Extrait:

-- -- --

Une conclusion à la fois magnifique et splendide de ce qui est l’une des meilleures franchises de ces dernières années. Après deux épisodes de haut niveau, Matt Reeves nous livre là un véritable testament de César. On pourra éventuellement regretter l’absence de véritable rôle féminin (ce qui a toujours manqué à la saga), ou bien d’un méchant vraiment charismatique (le Colonel ressemblera au final beaucoup à Dreyfus dans le précédent film, même s’il sera un poil au-dessus). Mais encore une fois, les véritables personnages du film, ce sont César et sa tribu. Et encore une fois, ils sont au cœur du récit, que ce soit dans l’intrigue ou bien dans la succession d’évènement.


Le film continuera dans la lignée de son prédécesseur, avec des humains décimés qui tentent de survivre et des singes qui n’aspirent qu’à la paix. Cependant, et c’est là que le film change, l’élément perturbateur de l’ensemble va nous conduire vers une sorte de Western simiesque. Ce qui peut donner l’impression d’un rythme lent, mais qui contribuera au contraire à créer une tension merveilleuse jusqu’au final, qui restera dans les mêmes tons tout en revenant vers un terrain plus classique de la SF. Cela crée un ensemble et une atmosphère particuliers qui ne m’ont absolument pas déplu. Cela permet notamment de renforcer le lien de César avec ses compagnons (et rendant les scènes dans la dernière partie plus poignantes et efficaces) ; tout en posant la question sur ses motivations, ses aspirations, pour lui et pour son peuple.

-- -- --

Données sources:
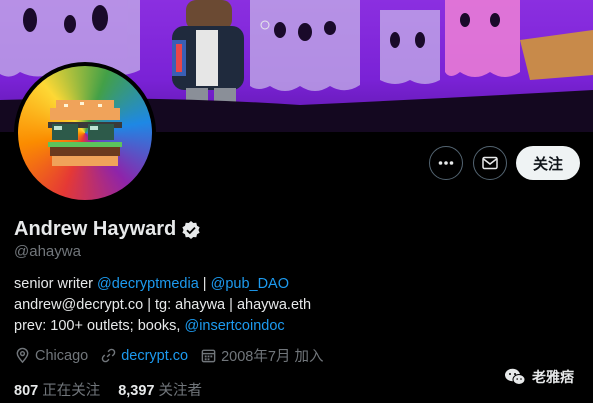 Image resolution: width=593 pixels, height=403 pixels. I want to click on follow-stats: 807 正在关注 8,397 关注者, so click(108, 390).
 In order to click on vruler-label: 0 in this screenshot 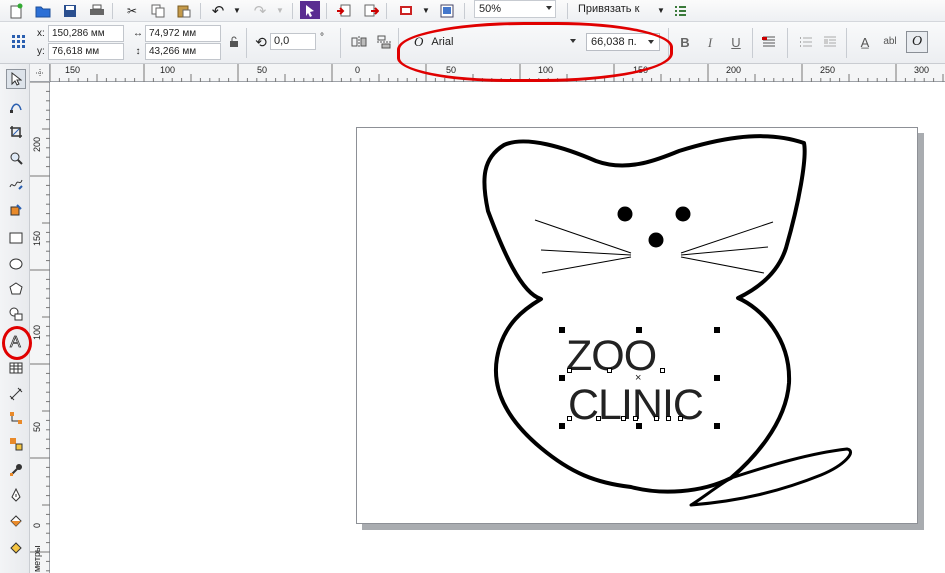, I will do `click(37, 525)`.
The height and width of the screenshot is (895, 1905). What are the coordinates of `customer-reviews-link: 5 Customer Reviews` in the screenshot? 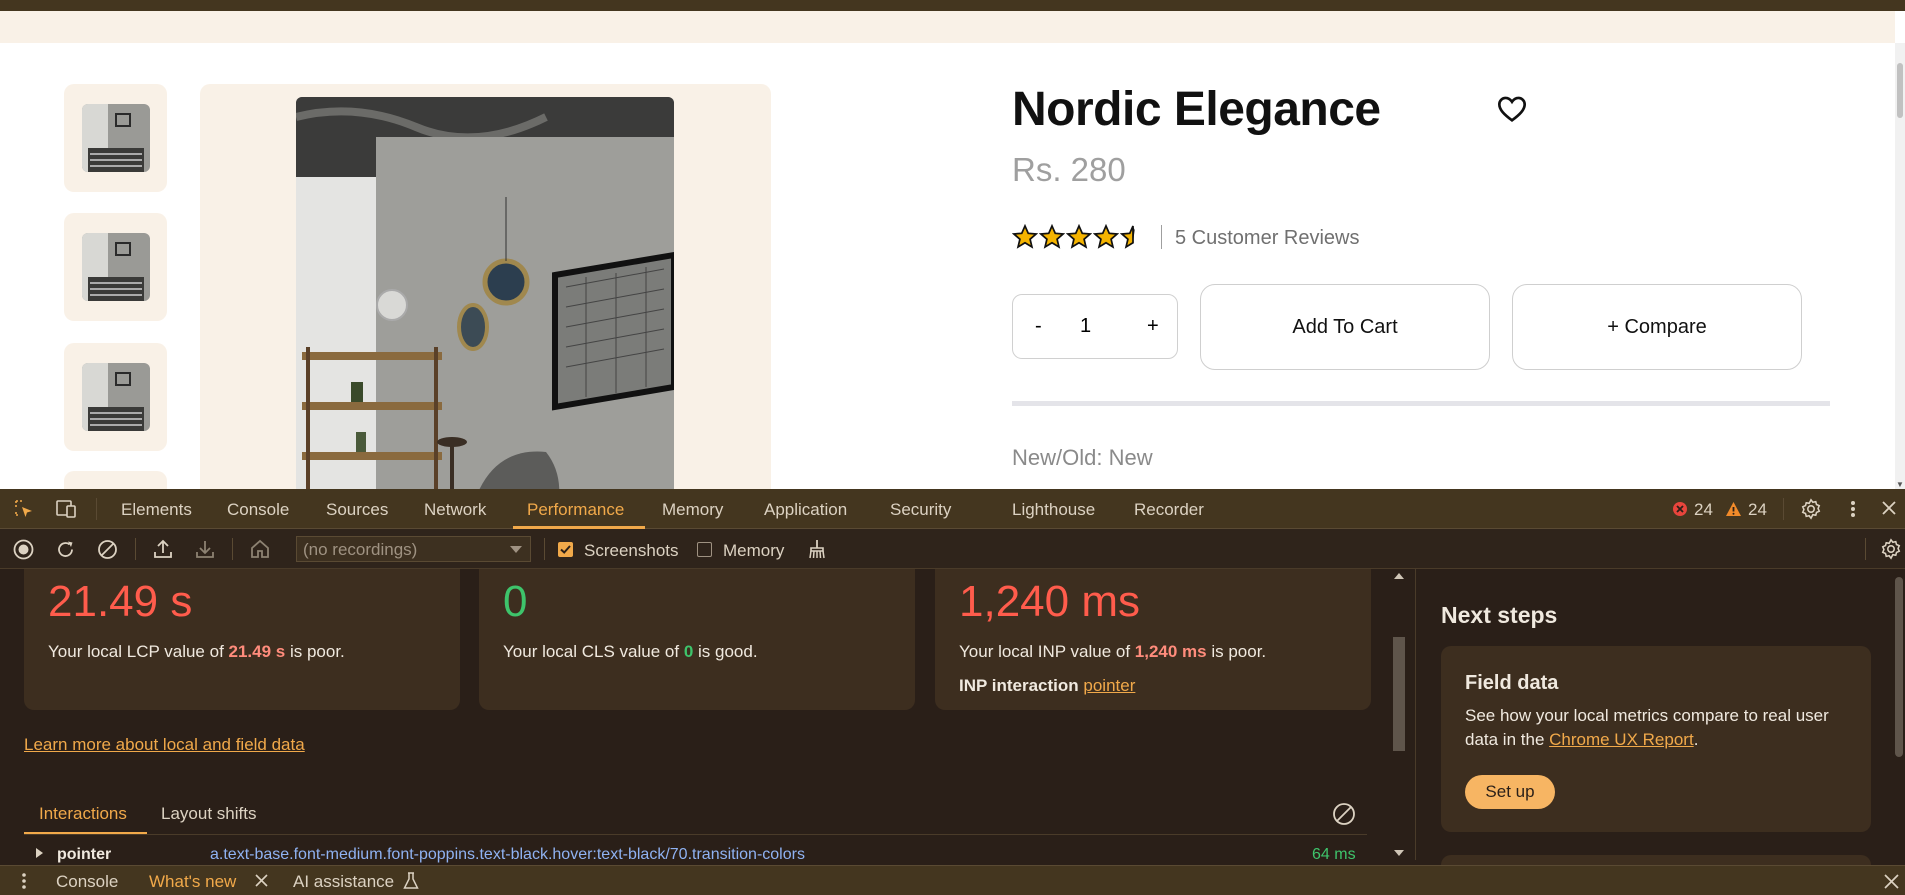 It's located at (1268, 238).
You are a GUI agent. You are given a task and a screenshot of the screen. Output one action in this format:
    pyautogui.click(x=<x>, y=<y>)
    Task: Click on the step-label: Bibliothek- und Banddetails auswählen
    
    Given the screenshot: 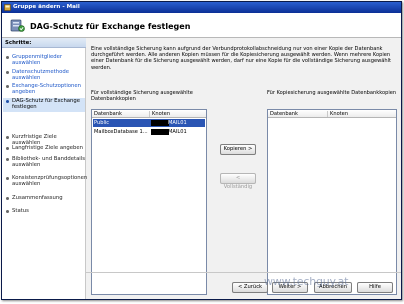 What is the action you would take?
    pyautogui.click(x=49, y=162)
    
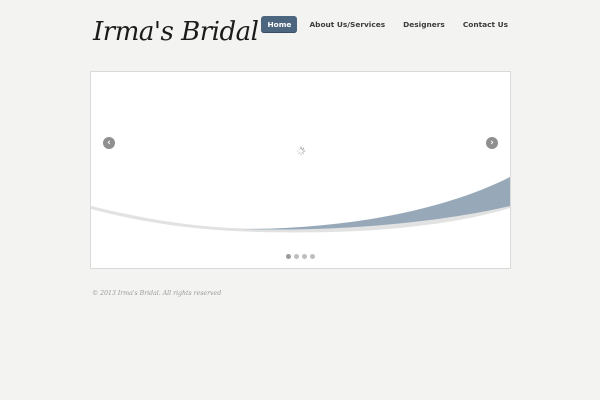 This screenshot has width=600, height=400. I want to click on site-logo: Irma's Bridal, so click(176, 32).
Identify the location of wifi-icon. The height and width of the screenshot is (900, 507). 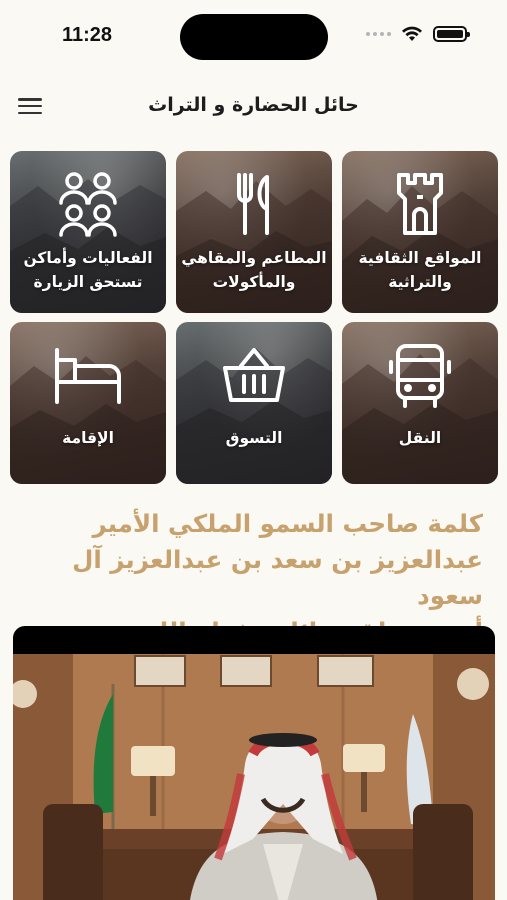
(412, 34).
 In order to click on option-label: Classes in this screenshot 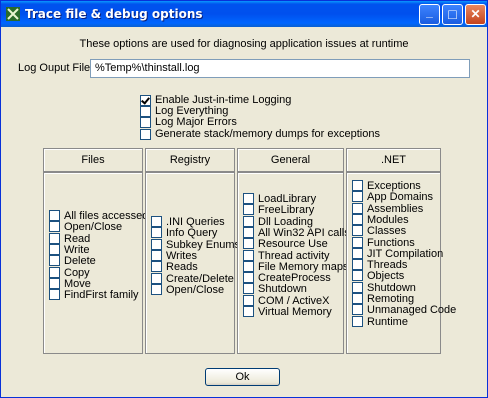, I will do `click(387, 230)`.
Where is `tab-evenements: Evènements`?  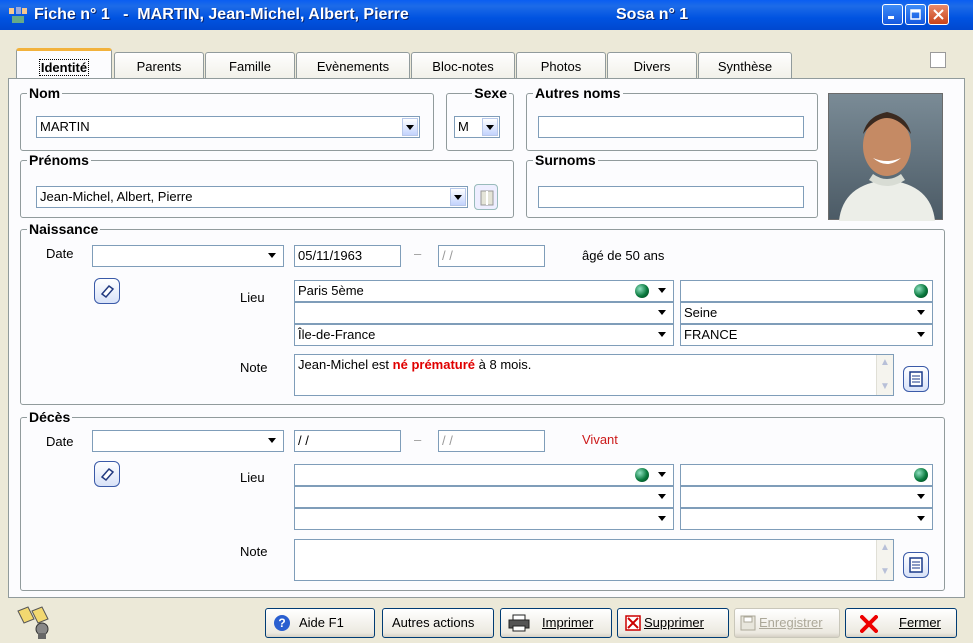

-- -- --

Exercices à réaliser:
[1] D'après la critique du film, à quel personnage du précédent film le Colonel ressemblera-t-il beaucoup au final ?
[2] Poursuivez la critique du film à partir de sa dernière phrase.
Les lignes constituent un matériau distinct de la critique du film.

Réponses aux exercices:
[1] Il ressemblera beaucoup à Dreyfus.

[2]
Le film se permet également d’introduire de nouveaux personnages. J’ai déjà parlé du Colonel, qui sera au final un brin décevant, notamment par rapport à la façon dont le film crée la tension autour du personnage lors de la seconde partie. On peut également citer Red et Preacher, dont l’évolution m’aura un peu déçu là aussi : la relation entre Red et César est vraiment intéressante, car même si tout le monde convient que Koba était un électron libre, ce n’est pas parce que César impose ses idées que les autres le suivent, mais parce qu’ils se reconnaissent dans ce qu’il aspire. César n’est pas tout blanc non plus : il inspire mais il n’est pas parfait, il a ses failles. Cependant, sa conclusion est trop artificielle, à la fois trop rapide et surtout trop tardive. Quant à Preacher, le personnage avait un potentiel à exploiter mais il a été un peu délaissé au final.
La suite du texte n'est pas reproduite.